TEMPO.CO, Jakarta - Nur Haryanto anto@tempo.co.id
Teng-teng-teng-teng ... Tidak sari-sarinya saya tergoda oleh suara nyaring penjual makanan yang memukulkan sendok ke piring itu. Tapi, hari libur yang panas selama sepekan terakhir ini menjadi pengecualian untuk membeli sepiring ketoprak. Saya tidak salah terka, karena penjual ketoprak selalu memanggil pelanggan dengan memukulkan sendok ke piring. Kalau sendok beradu ke mangkok, pasti itu penjual bakso.
Baca Juga:
"Cabainya dua saja." Itu saja syarat yang saya minta.

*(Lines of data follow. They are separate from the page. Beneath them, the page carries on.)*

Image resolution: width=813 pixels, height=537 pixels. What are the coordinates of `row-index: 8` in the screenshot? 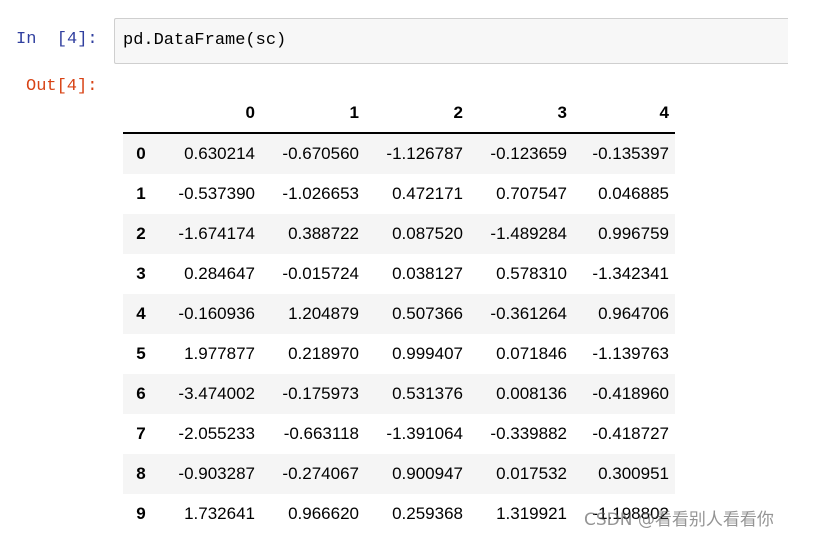 It's located at (141, 474).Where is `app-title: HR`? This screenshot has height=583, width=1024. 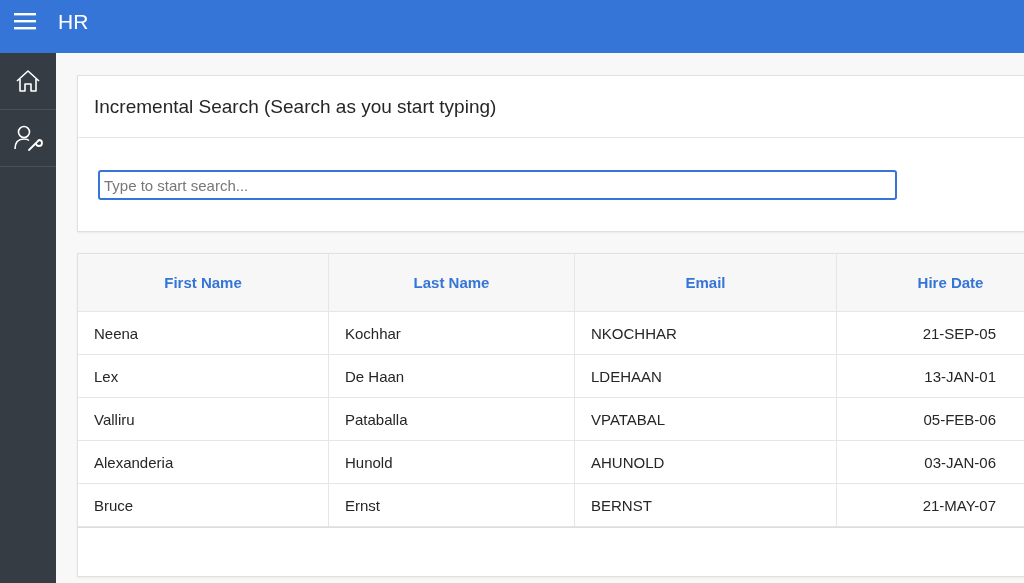
app-title: HR is located at coordinates (74, 22).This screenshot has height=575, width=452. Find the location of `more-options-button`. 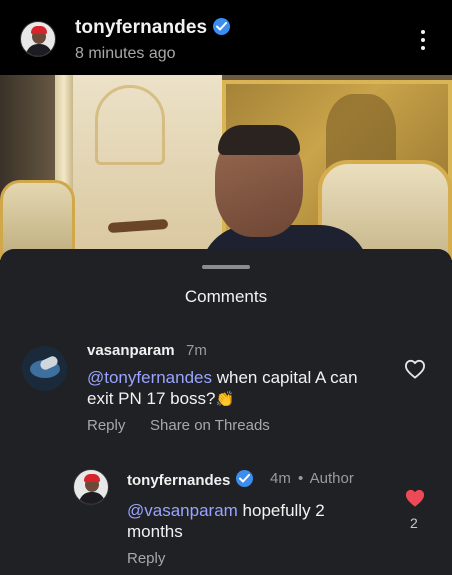

more-options-button is located at coordinates (423, 40).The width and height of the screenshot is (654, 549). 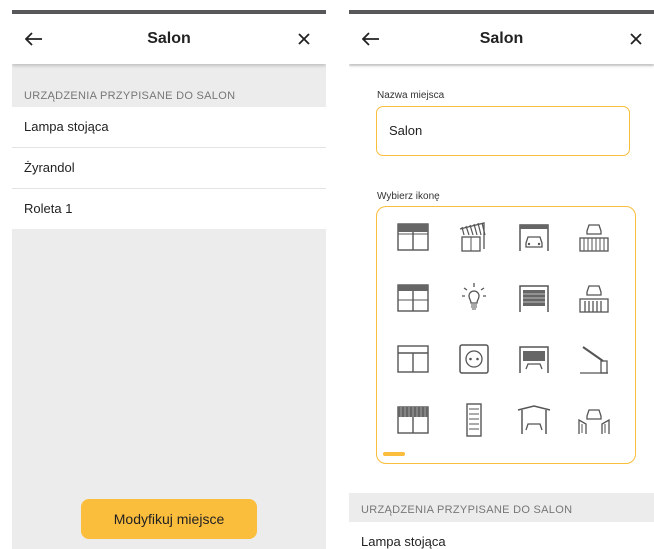 I want to click on scroll-indicator, so click(x=394, y=454).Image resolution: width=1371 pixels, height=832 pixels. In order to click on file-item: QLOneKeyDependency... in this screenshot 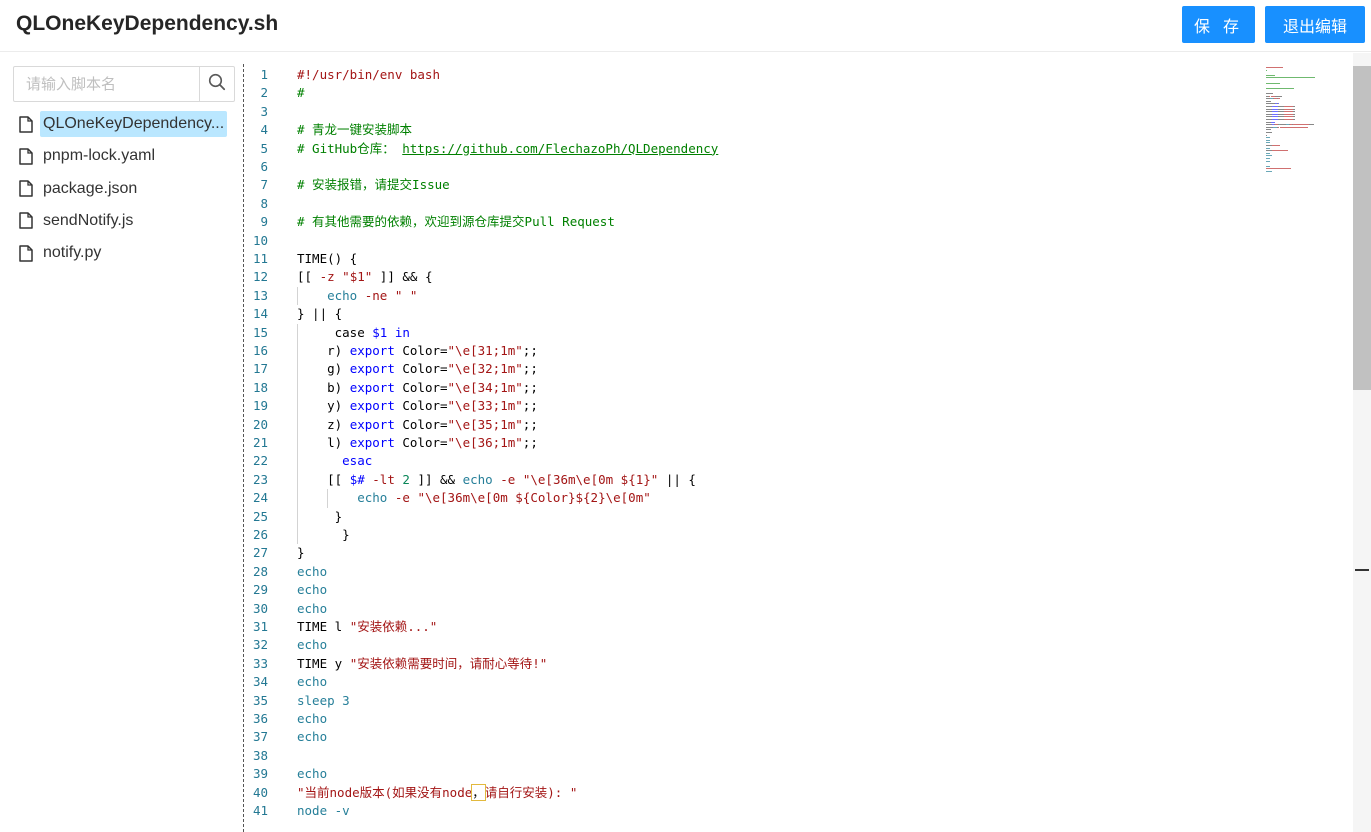, I will do `click(123, 124)`.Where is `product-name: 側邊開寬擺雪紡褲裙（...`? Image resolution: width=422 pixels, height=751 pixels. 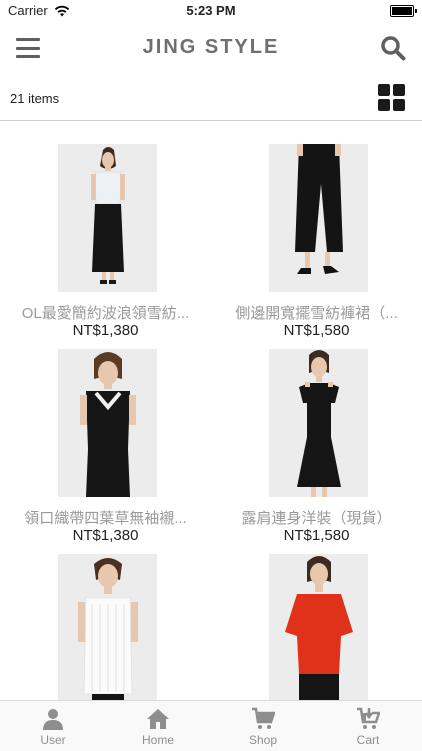 product-name: 側邊開寬擺雪紡褲裙（... is located at coordinates (316, 314). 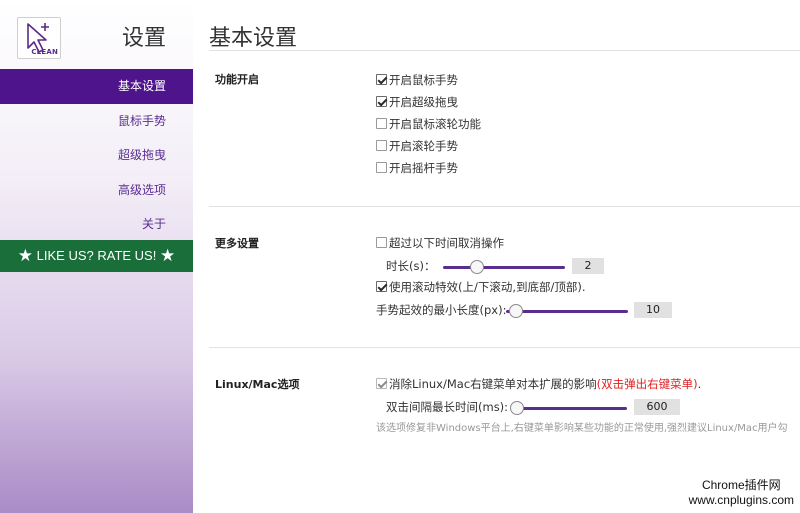 What do you see at coordinates (741, 485) in the screenshot?
I see `watermark-line1: Chrome插件网` at bounding box center [741, 485].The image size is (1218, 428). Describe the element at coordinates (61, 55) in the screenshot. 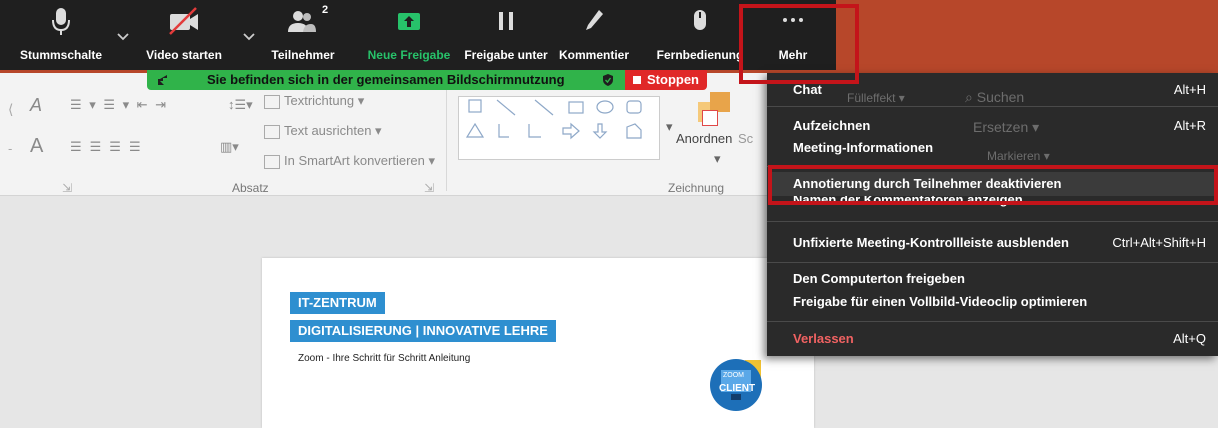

Selebihnya, saya pasrahkan racikannya kepada penjualnya. Bukankah Nabi mengatakan, "serahkanlah urusan itu kepada ahlinya"?
Dengan cekatan, tangan si pedagang membelah ketupat menjadi sembilan potongan dan menaruhnya di atas piring. Segenggam tauge dan tahu goreng yang dipotong seukuran dadu ditaburkan. Berikutnya, bihun yang telah diseduh kemudian dijepit dan ditaruh pelan-pelan. Semuanya tersusun lapis demi lapis. Sejurus kemudian, adonan sambal kacang yang tak terlalu kental diguyurkan.
Last but not least (izinkan saya memakai kalimat Inggris ini), kerupuk warna merah diremas-remas dan ditaburkan hingga menggunung dalam menu kuliner tradisional ini. Materi terakhir ini melengkapi keberagaman jenis dan warna makanan dalam piring warna putih itu. Tanpa remukan kerupuk ini, lidah dan mulut kurang bisa bergoyang.
Sebenarnya, ketoprak bagi saya yang berasal dari Yogyakarta lebih dekat dengan seni panggung tradisional, semacam teater. Ketoprak sempat menjadi acara favorit TVRI Yogyakarta pada 1980-1990-an. Puncak popularitasnya ketika stasiun TVRI Yogyakarta menyiarkan Ketoprak Sayembara yang berisi cerita misteri bersambung sepekan sekali pada 1994-1995.
Pada 2000-an, muncul Ketoprak Humor yang digawangi oleh pelawak Srimulat. Timbul, Tarsan, Basuki, Mamik, dan Tessi muncul di panggung ketoprak yang dipentaskan di Gedung Kesenian Jakarta itu. Acara bisa ditonton secara nasional karena disiarkan stasiun televisi swasta. Acara ini ditayangkan pada prime time dan sempat menduduki rating tinggi.
Kini tontonan kesenian tradisional, termasuk ketoprak, sulit ditemui di panggung ataupun dalam tayangan televisi. Suatu hari saya sempat mengobrol dengan Pak Bakdi Sumanto (almarhum) di rumahnya yang asri di Kota Yogyakarta. Pembicaraan yang tidak intens (berbincang-bincang ringan sambil menyeruput teh) salah satunya mengenai ketoprak. Beliau ini guru besar Fakultas Budaya UGM dan bisa dikatakan pendekarnya seni pertunjukan, jadi saya percaya 1.000 persen.
Menurut Bakdi, kesenian tradisional yang satu ini tumbuh di masyarakat agraris yang akhirnya tersingkir kembali ke habitat asalnya. Kondisi ini diperparah oleh pergeseran budaya. Warga di desa yang dulunya menyenangi seni tradisi mulai kalah oleh tontonan baru dari tayangan stasiun televisi swasta.
Eits ... sepiring ketoprak di piring sudah tersaji. Saya menyalakan televisi, ternyata sedang menyiarkan ulang sidang paripurna Rancangan Undang-Undang Pilkada. Saat itu terlihat aksi walk out Fraksi Demokrat. Kabar yang beredar di berbagai media, aksi ini sudah diskenario sejak awal. Hasilnya, UU Pilkada memutuskan kepala daerah dipilih tidak langsung.
Tangan saya refleks memencet tombol merah remote televisi. Tayangan sidang parlemen yang berlangsung sampai dinihari itu bisa mengganggu selera makan saya. Makan ketoprak sepertinya tidak nikmat sambil menonton ketoprak.